When it comes to understanding how things work, there is a specific set of fundamental concepts that are well worth absorbing.
This concept is explained in detail here, but the basic notion is that we tend to organize information as if it were sets of overlapping wheels (speaking figuratively for the purposes of illustration); for example, some people imagine a rather generic kind of long-legged slacks as a schematic, core example representing the concept of [PANTS], which is then surrounded by an array of more specific and/or less perfect examples, such as golf pants, pajama bottoms, parachute pants, jeans, and so on. The generic slacks act as a hub of a wheel, namely the concept of [PANTS}, surrounded by spokes that radiate outward to the more specific entities on the rim. Each of those more specific entities then acts as the relatively generic hub of its own wheel, where the likes of [GOLF PANTS] would be surrounded in turn by such specific versions as checkered golf pants, linen golf pants, worn out golf pants, miniature golf pants (however parsed), and those that are displayed prominently in movies about golf.

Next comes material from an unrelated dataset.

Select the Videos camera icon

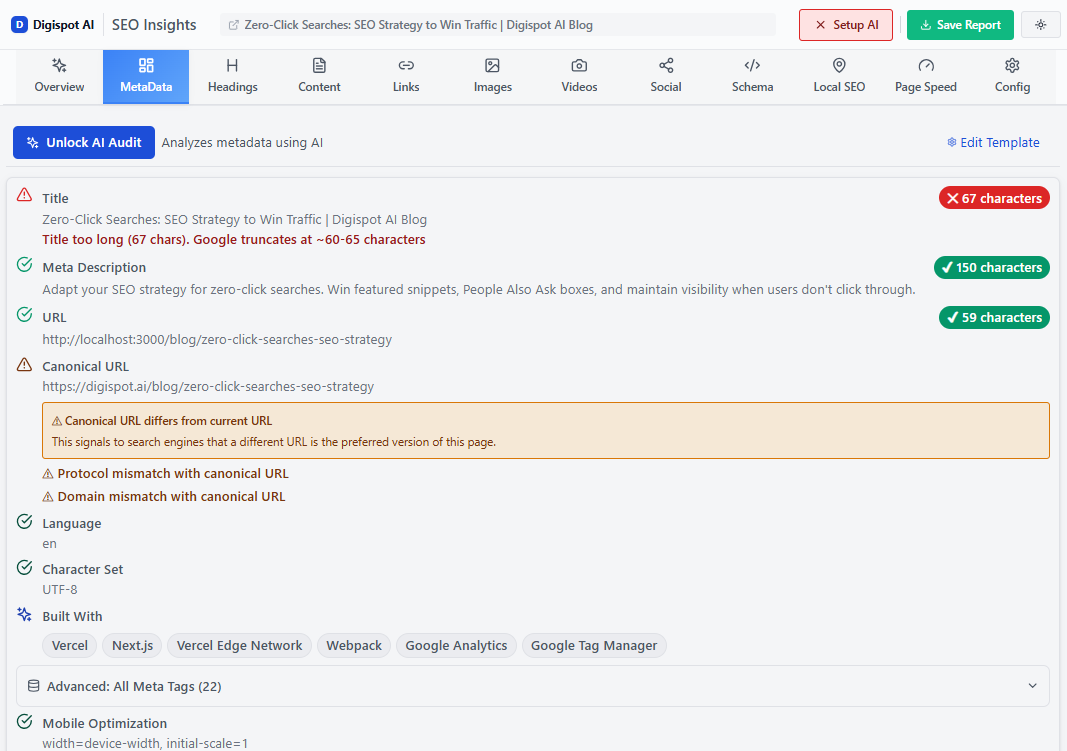pyautogui.click(x=578, y=64)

Examine complex, higher-order entities for properties that emerge from the interaction of their lower-order components, in the sense of “the whole being more than the simple sum of its parts”; for example, when you come across arguments that try to categorize entities as being driven by either nature or nurture (i.e., a false binary), consider instead that some such entities emerge from the interaction of nature and nurture to establish a whole new categorical entity (which is likely radially organized, as above).
Language is just such an emergent property, as thoroughly discussed in the following collection of essays:
Tomasello, Michael, and Slobin, Dan I (Eds.) (2005) Beyond Nature-Nurture: Essays in Honor of Elizabeth Bates. [ISBN 9780805850277]
Similarly, interpersonal relationships emerge from the interaction(s) of the personalities of multiple people (where the personality of each such person is an emergent property in itself).